I'm wondering why the axiom of choice is in general needed for infinite families of sets. So: is it true that if $F$ is a family of non-empty disjoint sets, then $$\forall X \in F \exists Y (Y \in X)\ (1)$$ ? If yes, then it is tempting to conclude that we have shown that a choice function exists for X. But from what I understand the axiom of choice is not about guranteeing the possibility of choice itself (this is trivially made possible but the rules of the first order logic) - it is in fact about the possibility of having a "storage" (namely, a set) for chosen elements. If my understanding is correct, then the situation is in fact very similar to the following one:


Let's assume that we have a theory with the following axioms:
1. $\exists A$
2. $\exists B \land (B \neq A)$
Then the "elements" $A$ and $B$ exist simultaneously, but the set containing these elements does not exist, simply because we neither specified the axioms that for any two sets there exists the set containing these and only these elements nor anything similar.
If my understanding of these issues is indeed correct, then I find the name "axiom of choice" a bit confusing - I'd rather call it "axiom of existence of set of chosen elements". Admittedly, the way it is named today, it is consistent with the form in which other axioms are named (and they can indeed give rise to the same confusion) plus it is shorter.
But do I actually understand it properly?
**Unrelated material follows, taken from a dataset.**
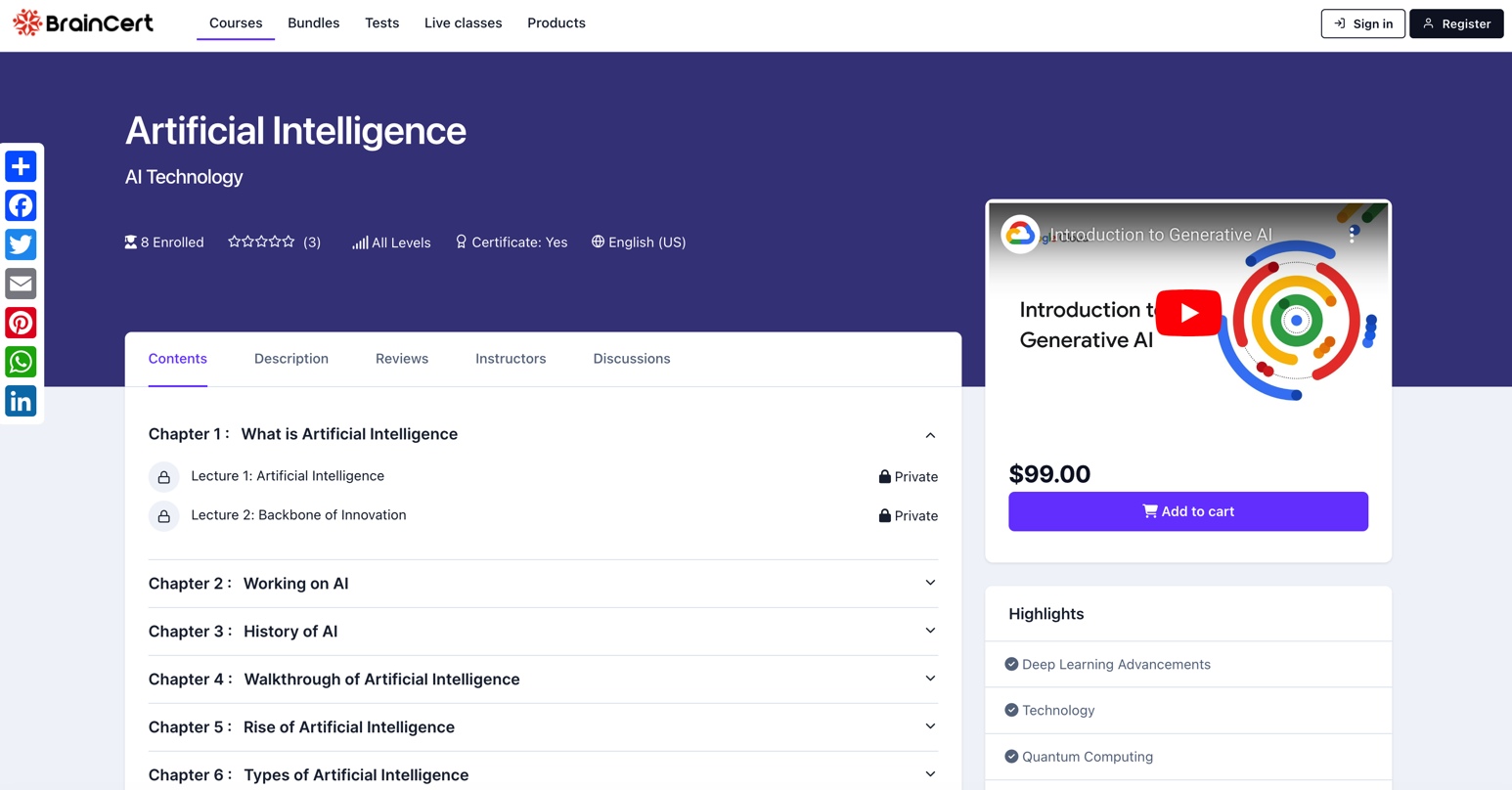Share the course via Twitter
This screenshot has width=1512, height=790.
21,244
The First Edit: Although after thinking about it for some time: what exactly prevents me from taking the union of elements given by (1)? In other words, it seems natural to think that if for each $X$ I have proven the existence of $Y(X)$ (whatever these $X$ and $Y$ are - not necessarily set theory), then the first order logic should allow me to make any operation I wish with them. Is it a fallacy? I kindly request that you be as precise, clear and detailed in responses to this issue as possible. Also, if the first order logic does not allow us to make the operation I described being given the formula of the presented type, then I also kindly request that you provide some examples of what the first order logic allows us in such a situation and what it does not.
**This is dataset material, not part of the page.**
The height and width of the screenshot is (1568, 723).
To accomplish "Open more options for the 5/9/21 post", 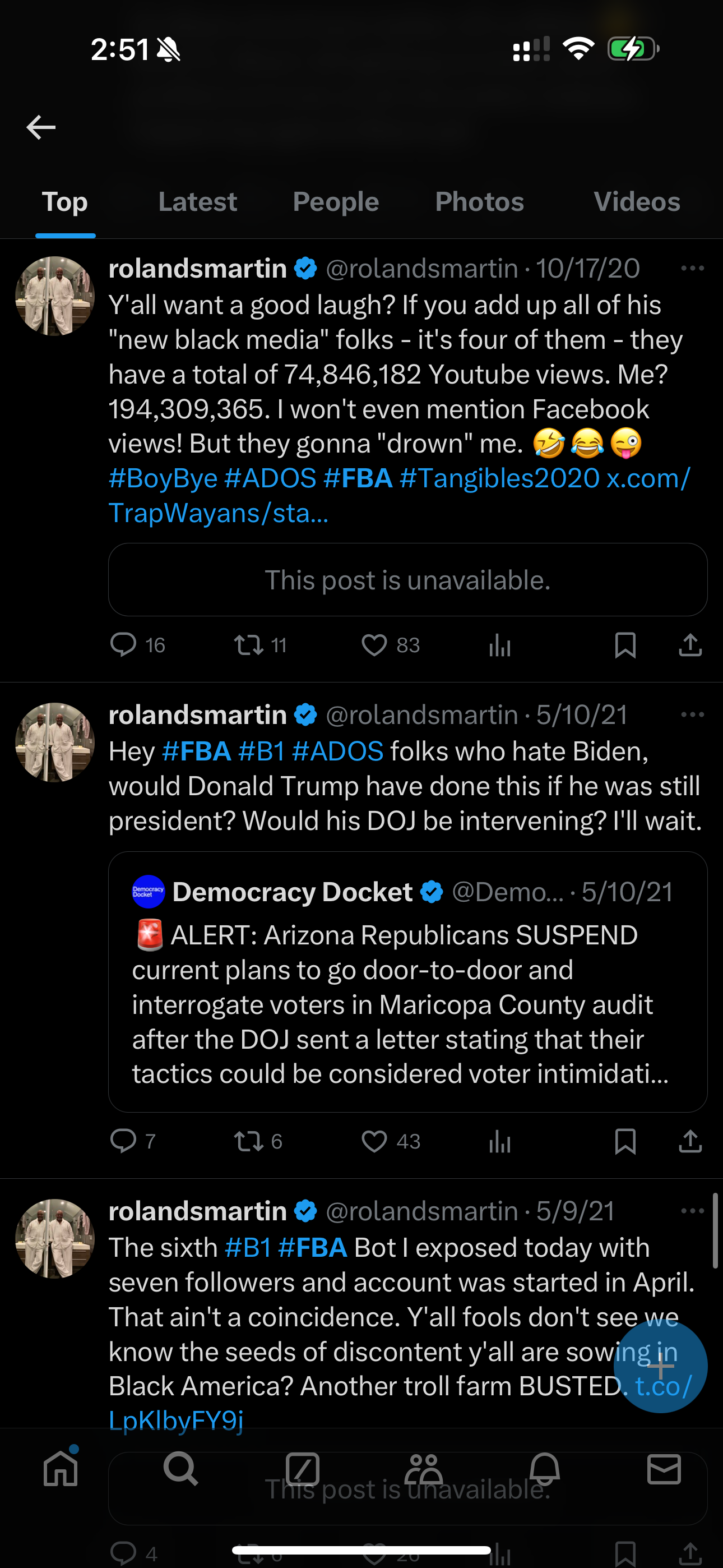I will pos(693,1211).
The Second Edit: Although after thinking about it for even more time: I came to the conclusion that it is absolutely crucial to establish what are we allowed to do if we have n first order formula of the following type:

$$\forall A \exists B\ (2)$$

Now, does the first order logic somehow allows us to speak about all B-s from (2)? In fact my phrasing is a bit unfortunate because these B-s are in general different for various A-s (and it itself already gives a feeling of the axiom of choice hanging in the air, but nothing is sure yet...). If it does not, is there some pretty widely used logic that allows for this form of things?
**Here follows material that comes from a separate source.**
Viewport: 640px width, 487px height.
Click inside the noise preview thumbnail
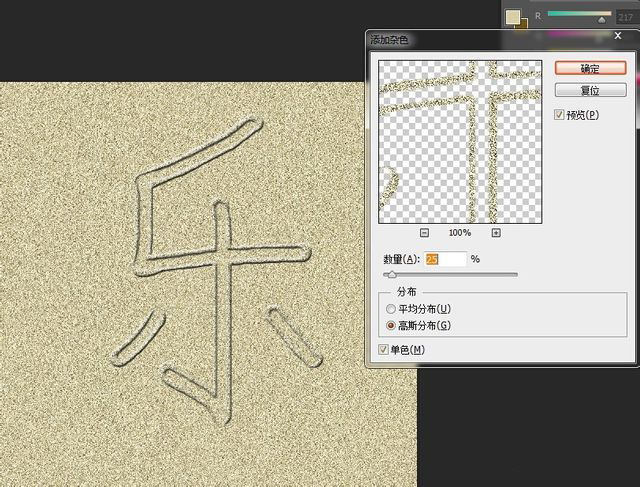click(x=459, y=139)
The Third Edit: Well... perhaps I'm on a way towards resolvation of this puzzle. I suppose that indeed the first order logic does not allow us to "pull out elements whose existence is claimed by (2) out of quantifiers". In other words, it does not provide us with the possibility of denoting "these B-s (dependent on A-s) whose existence is given by A-s occuring in (2)". One could try to include such a possibility in the first order logic, for example we could agree upon that:

[ALL(B): A,B(A)]

denotes exactly this... well, set. And as it is tempting to use the word "set" here, it suggests that this task (of offering us with the possibility to denote the elements whose existence is claimed in (2)) belongs rather to the set theory than to the first order logic - and perhaps it was the motivation for the design decision that the relevant principle should indeed be an axiom of the set theory. But the question remains - how is it that we are not allowed to pull elements out of quantifiers for the axiom of union, but we are allowed to do it for the axiom of choice? The answer is that we are not and we do not do it. The axiom of choice just describes the situation given by (1) directly on its left side and postulates the existence of an appropriate set.

This question has been marked as "a possible duplicate" of this question. It is not. In fact it is a follow-up of that, and writing this question I was aware of that thread. My question asks for clarification of issues explained there, the most significant of them being that I explicitly ask (and I request an explicit answer) if FOL allows us to, if we are given $\forall X \exists Y$, denote Y(X)-s somehow (all at once) - at first glance such a possibility seems natural, but I suppose that actually FOL does not provide us with it. Second, the formulation of axiom of choice on that thread is a bit different (I'm almost sure that it does not change much, but these are foundations, so it's better to be careful). Third I explicitly ask if the formula that I denoted as (1) is correct (from that thread I understand that it is, but I prefer to make sure).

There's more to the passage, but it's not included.